Jansch's voice is fairly melancholy and languid which is great for this style of folk, but may not be everyone's cup of tea. He does kick it up a notch for "Nottamun Town." Clearly, Jansch's forte is his guitar work, which is quite fresh and energetic here. This album is not really prog in any classic sense, but Jansch's advanced technique and sound went on to infuse a number of bands that we think of as prog folk. Jansch himself has more "progressive" records.

Thus, I am giving this a good but non-essential rating despite its excellent quality. If you like English folk guitar, this may be a near essential recording.

Report this review (#742979)
Posted Monday, April 23, 2012 | Review Permalink
5 stars OK, so I own the 1970 American version on Vanguard (same label that brought you Joan Baez and Country Joe & the Fish), so this was released some four years later, with a totally different cover (a 1970 picture of Bert Jansch on the cover) and the songs switched around. This is without a doubt my favorite folk album ever. This is straight-up folk, not even folk rock, but even here you can hear elements of what would become the Pentangle, which comes as no surprise, given he and John Renbourn had released albums under their names and together prior to the Pentangle. Here you get "Black Water Side", much talked about, especially because that was the basis for Jimmy Page on Zeppelin's "Black Mountainside", but then it was actually a traditional folk song, but make no mistake the guitar picking from Jansch, and hearing that again on Zeppelin's first album. There's Ewan MacColl's "The First Time Ever I Saw Your Face", which he did with wife Peggy Seeger, and later on in 1969 by Roberta Flack (which became a big hit for her in 1972). Jansch's version is all instrumental, though. "Pretty Polly" is a nice folk song, plus you get another version of "Nottamun Town", which many of you should be familiar with through Fairport Convention's second album What We Did On Our Holidays (or simply Fairport Convention in the States on A&M, with a different cover, not to be confuse with the self-entitled debut that was released in Polydor in the UK, but Cotillion in the US). The title track is amazing, a great folk epic. If you know the version of the Pentangle's Cruel Sister, then you'll notice this one is at a much faster tempo, and half as long. If you didn't care for the slower pace of the Pentangle version, you'll like this one much better. Might not be quite prog folk here, it was 1966, after all, but a real enjoyable folk album!

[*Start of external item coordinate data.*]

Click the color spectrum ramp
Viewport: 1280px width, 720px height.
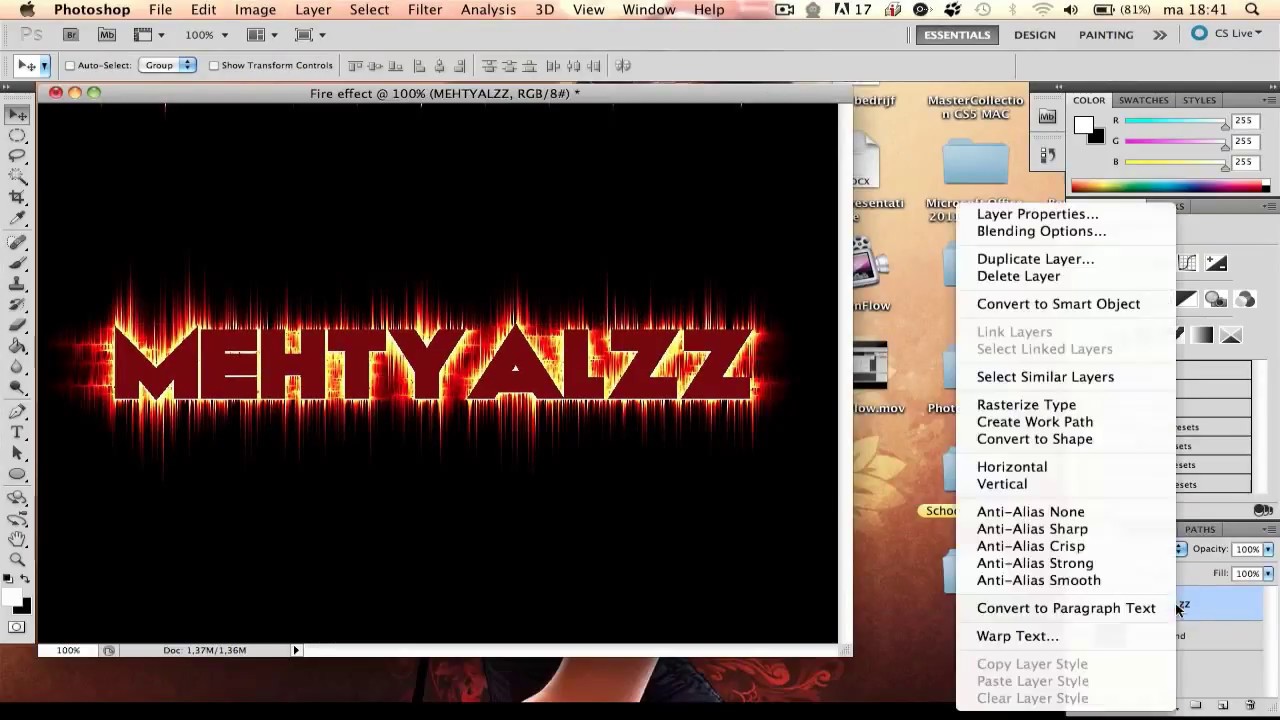pos(1167,186)
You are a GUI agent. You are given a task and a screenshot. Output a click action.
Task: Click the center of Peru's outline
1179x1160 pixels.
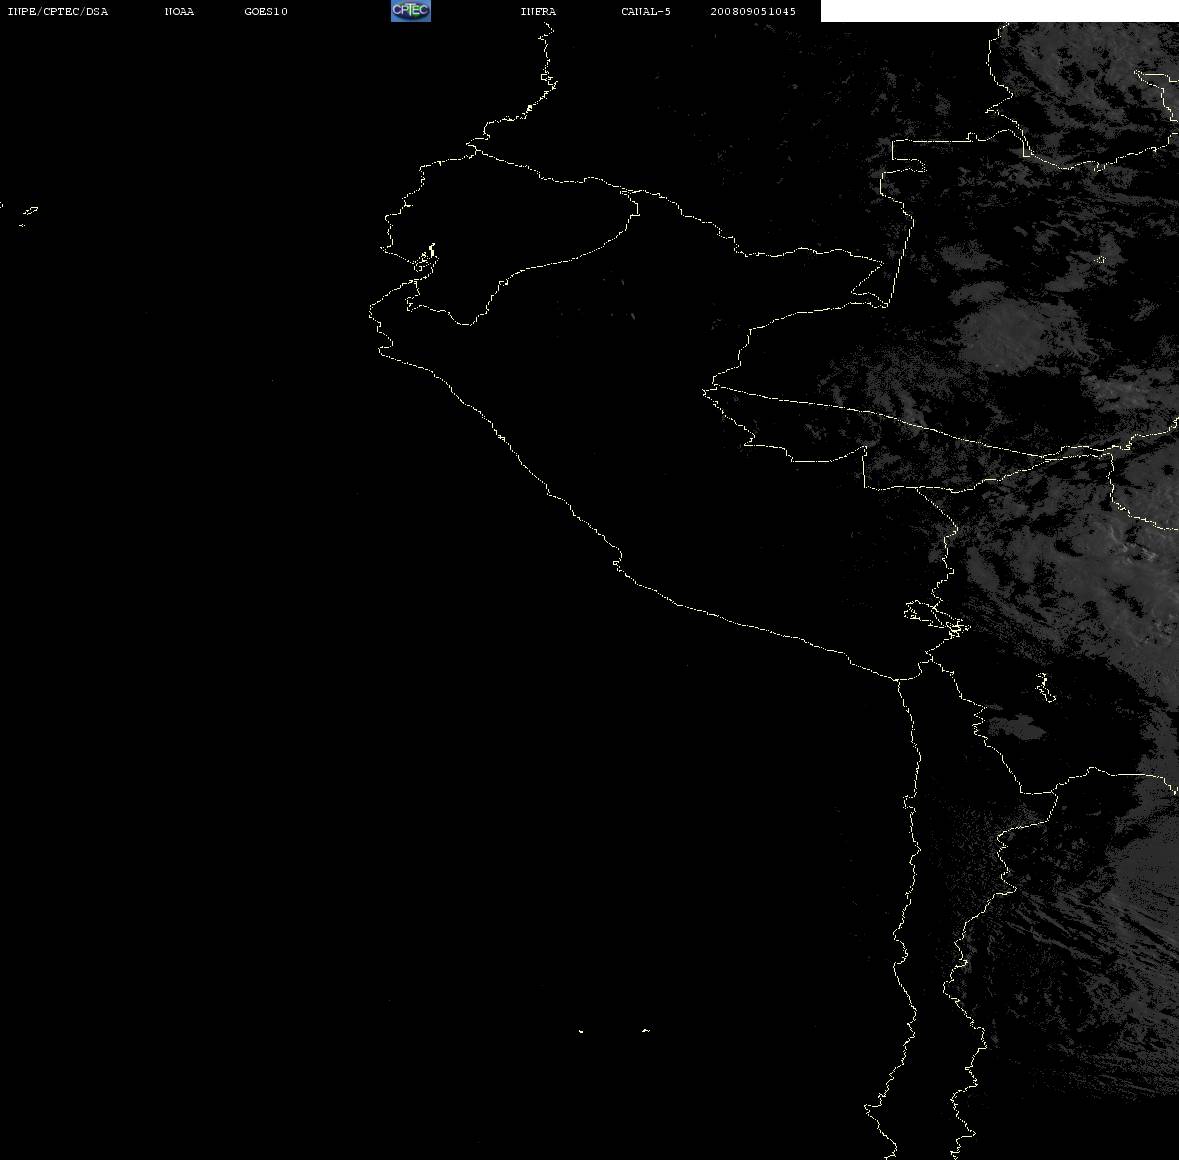677,451
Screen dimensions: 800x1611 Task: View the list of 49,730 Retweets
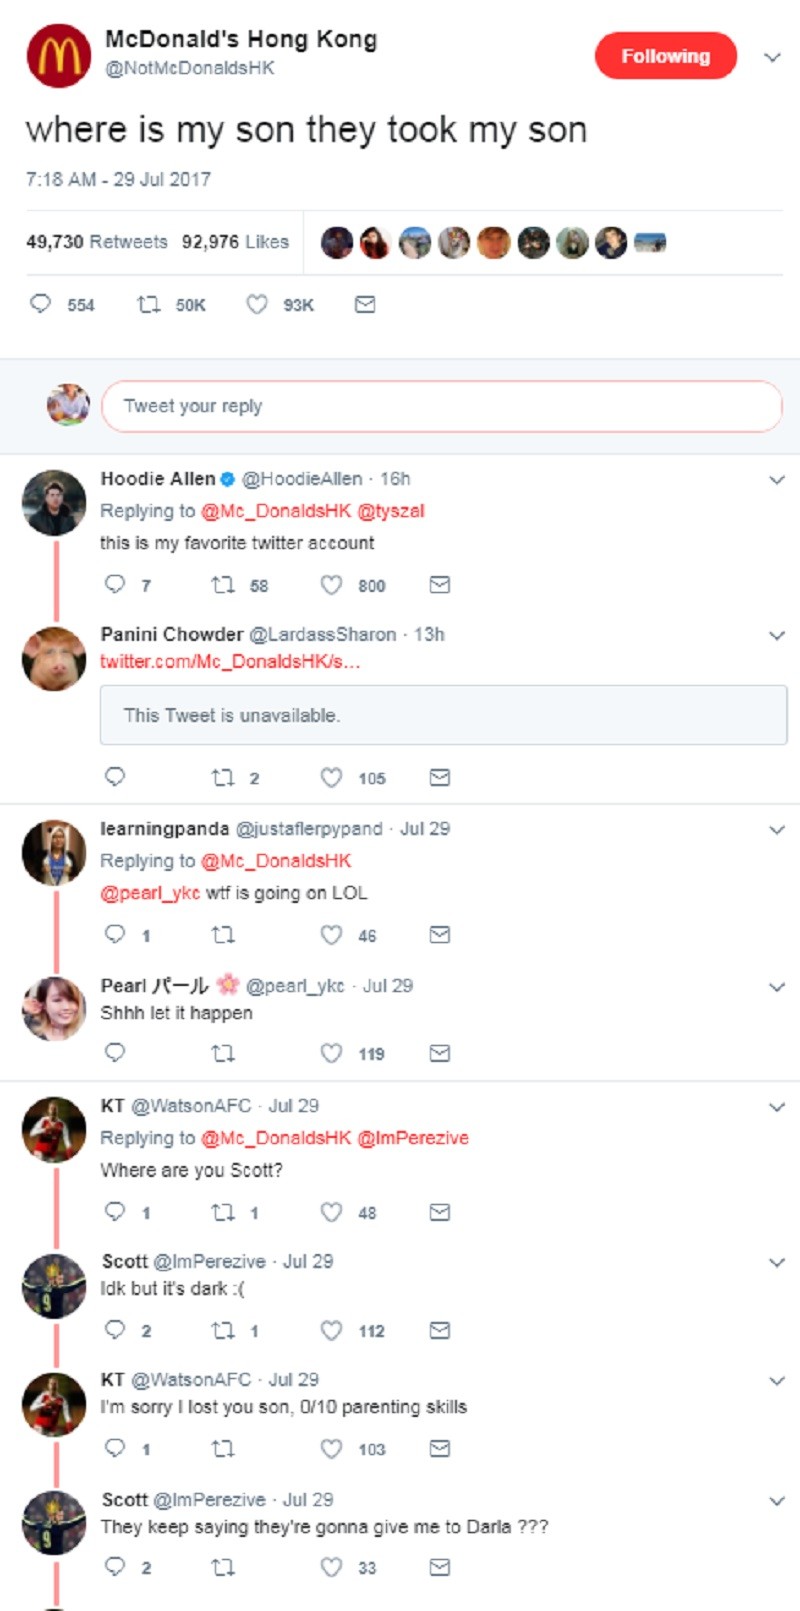click(97, 242)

Report this review (#1431955)
Posted Monday, June 29, 2015 | Review Permalink
4 stars The third part of the archetype for the sound of future folk rock band The Pentangle, along with John Renbourn's Another Monday and the Jansch/Renbourn collaboration tilted Bert & John. The solo Jansch album Jack Orion, to me, may be the least accessible but the most important. By this time Bert Jansch hit upon adding musical accompaniment to traditional British folk songs using alternate guitar tunings such as DADGAD to create droning pseudo Celtic musical atmospheres. Employing his future Pentangle band mate John Renbourn to supplement his singing and playing on songs like 'Pretty Polly', 'The Wagoner's Lad', 'Henry Martin', and the stunning 9 minute long title track. Indeed, 'Jack Orion' may seem like a song with overlong verbiage but it is a long detailed Shakespearian-like drama that rewards close listening as the lyrics deal with deceit, betrayal, revenge, murder and suicide. All the key musical and lyrical elements that would soon find its way into the Pentangle's sound and make the band so great and so unique. Other album highlights include an acoustic reading of Ewan MacColl's 'The First Time Ever I saw Your Face' and Jansch's seminal adaption of the evergreen traditional song 'Blackwater Side'. 4 stars.